▶ _Extract_:
#####
Athena award for research that makes findings in national quality registers

The Athena Prize, the healthcare system's largest prize for clinical research, is awarded this year to Stefan James, professor of cardiology and senior physician at Uppsala University Hospital and research leader at Uppsala Clinical Research Center (UCR) at Uppsala University.

Stefan James, Uppsala University Hospital, wins the Athena Prize 2015. Photographer Pax Engström Nyström.
Stefan James, Uppsala University Hospital, wins the Athena Prize 2015. Photographer Pax Engström Nyström.

The prize, which consists of a research grant of SEK 150,000, will be awarded on Thursday, December 3, in connection with the Swedish Medical Society’s National Medical Meeting. The award is presented by Anders Lönnberg, the government’s national coordinator for life science.

The Athena Prize jury’s justification for selecting the winner reads

“A groundbreaking concept that utilizes the national quality registers and paves the way for interesting collaborations between academia, healthcare and life science companies. An important effort to strengthen the competitiveness of Swedish clinical research and to fill the many knowledge gaps in healthcare.”
#####
Rewrite the Athena Prize announcement from "The Athena Prize, the" to "at Uppsala University.", putting "chief physician" in place of "senior physician".
#####
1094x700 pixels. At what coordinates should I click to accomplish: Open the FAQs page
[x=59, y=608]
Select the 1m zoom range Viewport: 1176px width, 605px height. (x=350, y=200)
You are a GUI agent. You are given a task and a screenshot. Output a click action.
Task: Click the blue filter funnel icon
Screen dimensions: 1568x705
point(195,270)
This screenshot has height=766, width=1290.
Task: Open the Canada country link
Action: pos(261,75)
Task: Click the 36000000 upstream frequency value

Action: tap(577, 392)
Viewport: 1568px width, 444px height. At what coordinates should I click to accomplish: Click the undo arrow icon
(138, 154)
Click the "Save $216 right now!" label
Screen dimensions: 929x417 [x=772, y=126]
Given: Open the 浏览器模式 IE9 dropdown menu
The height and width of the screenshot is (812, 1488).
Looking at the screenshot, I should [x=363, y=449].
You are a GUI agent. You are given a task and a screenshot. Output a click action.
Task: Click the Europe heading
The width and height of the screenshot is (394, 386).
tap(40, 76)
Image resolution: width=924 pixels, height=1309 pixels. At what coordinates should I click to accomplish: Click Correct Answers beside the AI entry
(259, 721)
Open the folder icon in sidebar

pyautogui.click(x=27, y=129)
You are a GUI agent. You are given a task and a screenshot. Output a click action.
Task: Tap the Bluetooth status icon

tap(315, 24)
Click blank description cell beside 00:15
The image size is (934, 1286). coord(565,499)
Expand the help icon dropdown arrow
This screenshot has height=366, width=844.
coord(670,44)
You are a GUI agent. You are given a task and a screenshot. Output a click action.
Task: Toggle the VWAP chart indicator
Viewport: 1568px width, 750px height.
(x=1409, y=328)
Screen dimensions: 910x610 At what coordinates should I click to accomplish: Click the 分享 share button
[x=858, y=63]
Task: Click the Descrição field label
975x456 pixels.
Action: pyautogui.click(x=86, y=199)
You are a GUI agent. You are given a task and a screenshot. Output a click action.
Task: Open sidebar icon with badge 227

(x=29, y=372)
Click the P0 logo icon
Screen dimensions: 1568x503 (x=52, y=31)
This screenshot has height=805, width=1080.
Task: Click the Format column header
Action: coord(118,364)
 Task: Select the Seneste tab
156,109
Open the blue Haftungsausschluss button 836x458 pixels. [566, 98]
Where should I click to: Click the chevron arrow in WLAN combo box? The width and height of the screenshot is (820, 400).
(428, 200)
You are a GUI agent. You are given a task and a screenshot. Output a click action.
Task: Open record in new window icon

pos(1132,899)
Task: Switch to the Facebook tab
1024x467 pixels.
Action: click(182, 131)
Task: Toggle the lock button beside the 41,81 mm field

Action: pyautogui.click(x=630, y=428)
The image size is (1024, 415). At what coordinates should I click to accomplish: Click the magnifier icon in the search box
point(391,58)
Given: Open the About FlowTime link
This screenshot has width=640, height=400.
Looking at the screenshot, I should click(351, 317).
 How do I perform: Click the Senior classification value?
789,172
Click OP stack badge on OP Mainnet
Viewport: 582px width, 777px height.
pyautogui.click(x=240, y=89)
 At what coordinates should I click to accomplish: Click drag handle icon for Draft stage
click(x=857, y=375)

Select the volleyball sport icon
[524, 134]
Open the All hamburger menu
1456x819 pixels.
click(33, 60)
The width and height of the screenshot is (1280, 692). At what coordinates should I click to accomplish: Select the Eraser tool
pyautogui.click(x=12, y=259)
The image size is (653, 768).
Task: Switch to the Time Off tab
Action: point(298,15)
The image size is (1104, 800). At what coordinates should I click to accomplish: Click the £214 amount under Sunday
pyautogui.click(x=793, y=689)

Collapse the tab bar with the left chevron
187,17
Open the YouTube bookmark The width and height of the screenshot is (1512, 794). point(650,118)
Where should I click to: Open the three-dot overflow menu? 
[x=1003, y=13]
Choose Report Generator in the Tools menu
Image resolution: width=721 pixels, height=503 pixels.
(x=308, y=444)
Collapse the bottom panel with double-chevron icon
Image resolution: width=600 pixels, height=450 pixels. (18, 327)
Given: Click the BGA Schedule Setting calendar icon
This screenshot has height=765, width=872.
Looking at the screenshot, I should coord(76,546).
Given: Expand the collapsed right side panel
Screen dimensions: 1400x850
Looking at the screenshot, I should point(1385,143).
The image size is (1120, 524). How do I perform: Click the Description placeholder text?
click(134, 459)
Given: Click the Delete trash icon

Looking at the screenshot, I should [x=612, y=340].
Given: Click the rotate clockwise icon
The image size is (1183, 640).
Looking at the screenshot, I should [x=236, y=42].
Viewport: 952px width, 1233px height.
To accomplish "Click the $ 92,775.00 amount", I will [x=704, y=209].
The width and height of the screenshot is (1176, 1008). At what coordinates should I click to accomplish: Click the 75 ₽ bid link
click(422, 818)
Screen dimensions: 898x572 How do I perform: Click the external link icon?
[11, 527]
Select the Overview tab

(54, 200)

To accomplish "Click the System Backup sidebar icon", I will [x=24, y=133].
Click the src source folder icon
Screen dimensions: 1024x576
#####
▶ _Answer to this problem_:
The Athena Prize, the healthcare system's largest prize for clinical research, is awarded this year to Stefan James, professor of cardiology and chief physician at Uppsala University Hospital and research leader at Uppsala Clinical Research Center (UCR) at Uppsala University.